In July 2017, an enormous trillion-ton iceberg, known as A-68, broke off from Antarctica’s Larsen C Ice Shelf, inflicting fairly a stir within the media.
Over the subsequent 12 months, A-68—which is the dimensions of Delaware—stayed in roughly the identical place, most likely as a result of it turned caught within the seabed of the Weddell Sea off the Antarctic coast, in accordance with polar oceanographer Mark Brandon from the Open University in London.
But new information exhibits that, within the final couple of months, the iceberg has began to rotate with nice power.
“It has a spectacular amount of momentum, and it’s not going to be stopped easily,” Brandon wrote in a weblog put up.
The new findings come from temperature imagery gathered by the Sentinel-1 SAR and Suomi NPP satellites, that are serving to to light up the iceberg’s actions at midnight of the Antarctic winter.
“It is the middle of the Antarctic winter and nobody is on the ground looking at this,” Brandon informed Newsweek. “The light has come back to the part of Antarctica where the iceberg is—but it is still very cold. That means we only have satellite data.”
“There are two basic types we can use. One images the ice—but the iceberg is often obscured by clouds,” he mentioned. “The other type is a radar sensor. The European Space Agency Satellite Sentinel-1 has one of these radars and the advantage is the iceberg can be measured through clouds. This means we can track it very accurately.”
He mentioned that false-color imagery from July 7 to 12 exhibits how the iceberg started swinging northward.
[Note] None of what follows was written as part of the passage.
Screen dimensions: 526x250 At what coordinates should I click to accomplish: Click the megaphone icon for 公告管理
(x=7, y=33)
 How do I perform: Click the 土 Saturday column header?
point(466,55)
“Around the 12th July 2018 it seems to have broken free from what it was grounded on and began rotating in an anticlockwise direction,” he mentioned. “Over the rest of July and August it has rotated a little more than 90 degrees. It appears to be grounded at its western end and so it is rotating around that.”

NASA/John Sonntag
Understanding why the rotation started is difficult, however climate circumstances and ocean currents probably performed a job. In reality, information from the Larsen C Automatic Weather Station highlights a interval of surprising climate that will have had an affect, in accordance with Brandon.
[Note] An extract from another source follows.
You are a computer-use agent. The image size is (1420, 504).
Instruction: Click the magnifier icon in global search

Shortly earlier than the iceberg began to rotate, wind speeds within the area dropped to their calmest ranges in 2018, whereas air temperatures additionally fell beneath -40 levels Celsius (-40 levels Fahrenheit) earlier than rising to above 0°C (32°F) only a few days later.
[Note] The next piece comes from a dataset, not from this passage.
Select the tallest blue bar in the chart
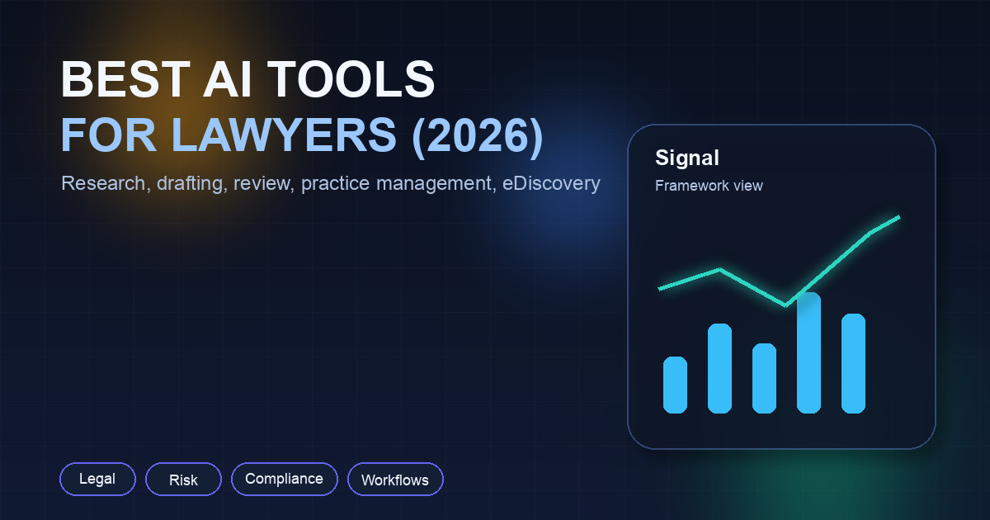pos(810,351)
Brandon predicts that the iceberg—which is the fifth greatest to originate from Antarctica in recorded historical past, measuring 5,800 sq. kilometers (2,239 sq. miles)—will probably proceed rotating round its western edge and collide with the Larsen C Ice shelf.
“If it carries on rotating at the same rate, this could take as little as a month or two,” he mentioned. “If it grounds again—we don’t know the seafloor depths in the region very well because ships have never been there—it could stick for another year or longer.”
“If A-68 does collide with the Larsen C Ice Shelf, it will be slow, and there won’t be explosions or anything,” he mentioned. “But I would expect the forces within the ice to break iceberg A-68 into smaller, but still huge, fragments. It is possible it could fracture the ice of the ice shelf. The satellite imagery when this happens will be magnificent and it will allow us to learn a lot about how the ice fractures and moves.”

NASA
Brandon thinks that, finally, the iceberg and its fragments will drift northwards to the sting of the Weddell Sea, which kinds the southernmost level of the Atlantic Ocean.
“We can’t estimate how long that will take, but it is likely it will take years as the icebergs will ground again,” he mentioned. “Once they leave the sea ice and edge of the Weddell Sea they will drift northeast and only have a few of months left in existence.”
“The larger fragments of the berg will almost certainly drift towards the Antarctic Island of South Georgia and ground on the shelf there to decay.”